Baseline flow-mediated dilatation at the right brachial artery after 5 minutes of cuff occlusion is considered an endpoint that increases the vascular levels of endothelin and reactive oxygen species and decreases eNOS expression and nitrous oxide release. It was almost equal in patients receiving placebo and those receiving dalcetrapib at approximately 4%. Changes did not significantly with both groups either. Similarly, hyperemia, an assessment of blood flow velocity, was not significantly different in either groups or when comparing to baseline hyperemia.

Blood pressure levels throughout the study at 4, 12, and 36 weeks did not significantly differ either compared to baseline in any group or even between groups. However, it was shown that the percentage of patients who are considered "non-dippers", i.e. those who do not have a nocturnal decrease in blood pressures, were decreased with dalcetrapib, while increased in placebo group. Electrolytes, creatinine, or blood glucose were also unchanged.

Measured inflamamtory markers ICAM-1, VCAM-1, IL6, MPO, t-PA, and PAI-1 were all the same when comparing groups or when comparing to baseline values. Only placebo-corrected Lp-PLA2 mass showed a 17.4% increase (p<0.001).

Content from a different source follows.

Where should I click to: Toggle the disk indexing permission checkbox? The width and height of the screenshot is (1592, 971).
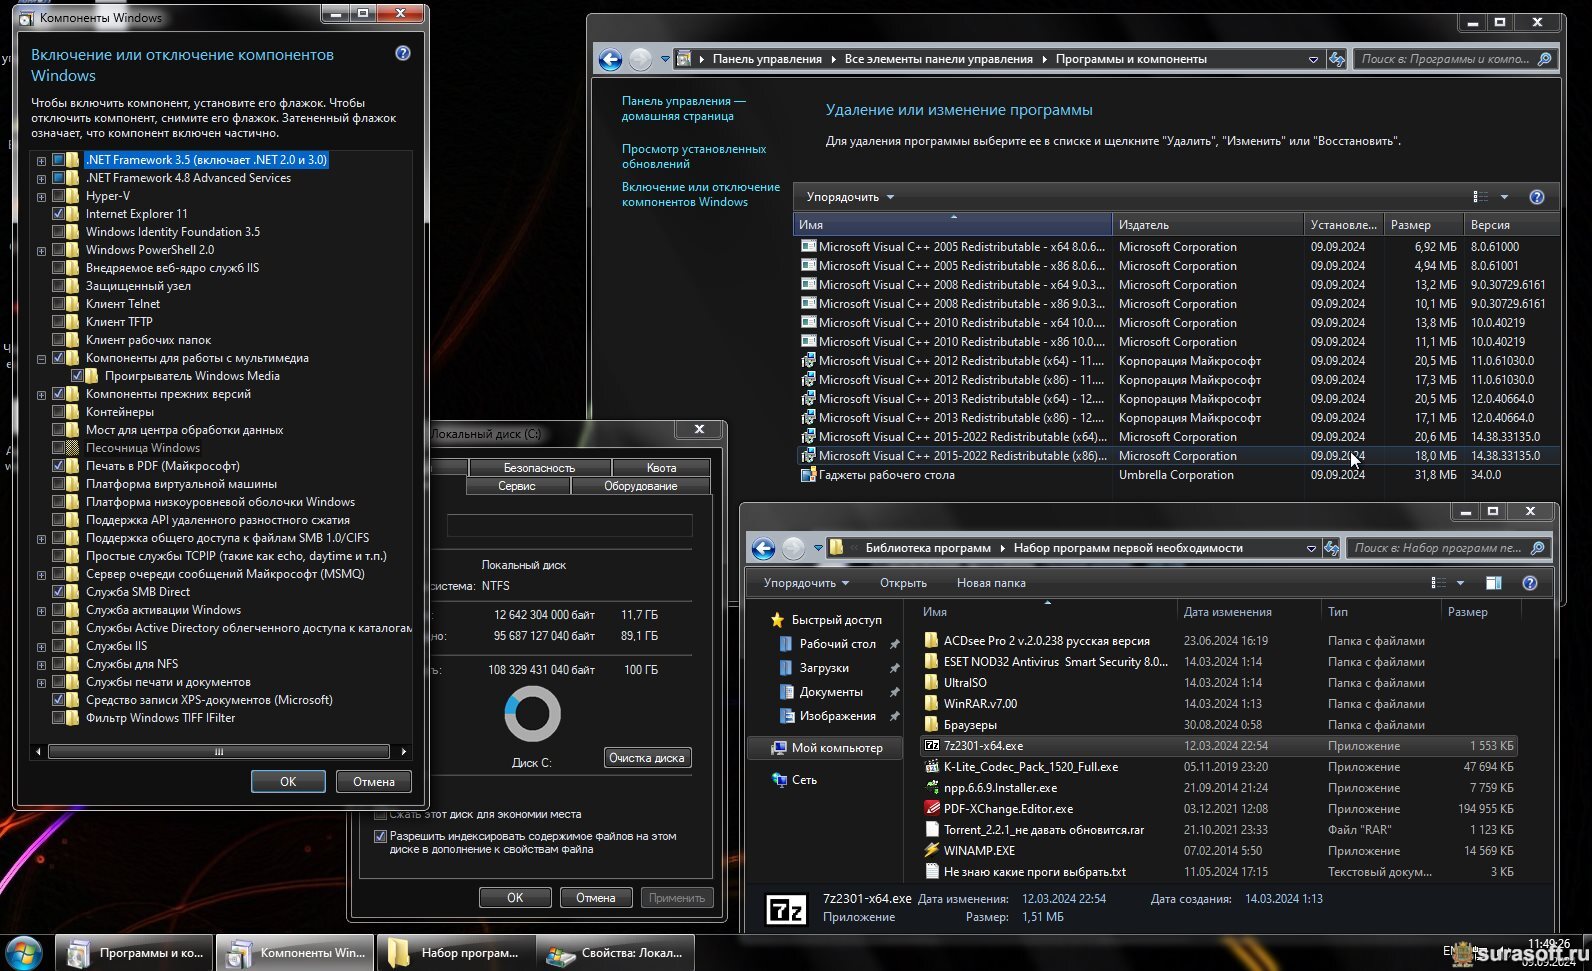tap(380, 836)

At baseline, HDL was almost similar in both placebo and dalcetrapib. There was a significant gradual increase in HDL levels ranging between 25-31% during week 4-36 (p<0.0001). In converse, CETP activity decreased gradually as well from a 51% decrease at week 4 to a 56% decrease at week 36 of dalcetrapib therapy (p<0.0001).

With dalcetrapib, Apo-A1 levels increased, Apo-B100 decreased, and triglyceride levels decreased signifincantly. LDL-C level decrease was only 4% and limited at week 4 only, but the resulst significant nonetheless (p<0.05).

The list of adverse events included mainly mild to moderate events, such as diarrhea, back pain, headache, nasopharyngitis, and influenza. Two patients of the dalcetrapib group and 3 patients of the placebo group had a non-fatal myocardial infarction; whereas there was 1 death and 1 hospitalization for acute coronary syndrome that occurred only in the placebo group. A total of 16 revascularization procedures were documented, 9 of which were in patients of the dalcetrapib group.

Conclusion

Dal-VESSEL trial conveys a reassuring side effect profile of dalcetrapib. The promising findings of the dal-VESSEL trial regarding the role of dalcetrapib as a CETP inhibitor in atherosclerosis are in line with the previous findings documented by dal-PLAQUE and dal-OUTCOMES trials.